• _Task to carry out_
If a line includes "button", copy it out of the entries.

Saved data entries
* * *

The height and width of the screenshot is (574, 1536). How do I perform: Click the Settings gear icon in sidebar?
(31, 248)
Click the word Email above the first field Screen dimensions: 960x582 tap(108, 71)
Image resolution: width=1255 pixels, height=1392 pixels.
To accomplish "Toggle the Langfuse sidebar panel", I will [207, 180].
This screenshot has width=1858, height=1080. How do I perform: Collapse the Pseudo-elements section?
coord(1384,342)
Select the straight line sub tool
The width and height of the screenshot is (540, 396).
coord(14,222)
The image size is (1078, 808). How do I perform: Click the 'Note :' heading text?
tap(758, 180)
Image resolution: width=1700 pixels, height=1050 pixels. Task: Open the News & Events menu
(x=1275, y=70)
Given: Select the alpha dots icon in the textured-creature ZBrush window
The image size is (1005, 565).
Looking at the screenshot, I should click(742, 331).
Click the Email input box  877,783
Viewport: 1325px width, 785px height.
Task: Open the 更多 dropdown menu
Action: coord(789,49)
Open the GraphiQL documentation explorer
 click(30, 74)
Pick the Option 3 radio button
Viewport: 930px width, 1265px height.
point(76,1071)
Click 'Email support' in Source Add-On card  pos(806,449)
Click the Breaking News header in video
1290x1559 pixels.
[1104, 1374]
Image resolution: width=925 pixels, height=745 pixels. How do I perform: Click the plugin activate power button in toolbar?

* * *

• _Problem solution_
Pick the Option 3 radio button
Image resolution: width=925 pixels, height=745 pixels. How do I perform: Click the plugin activate power button in toolbar?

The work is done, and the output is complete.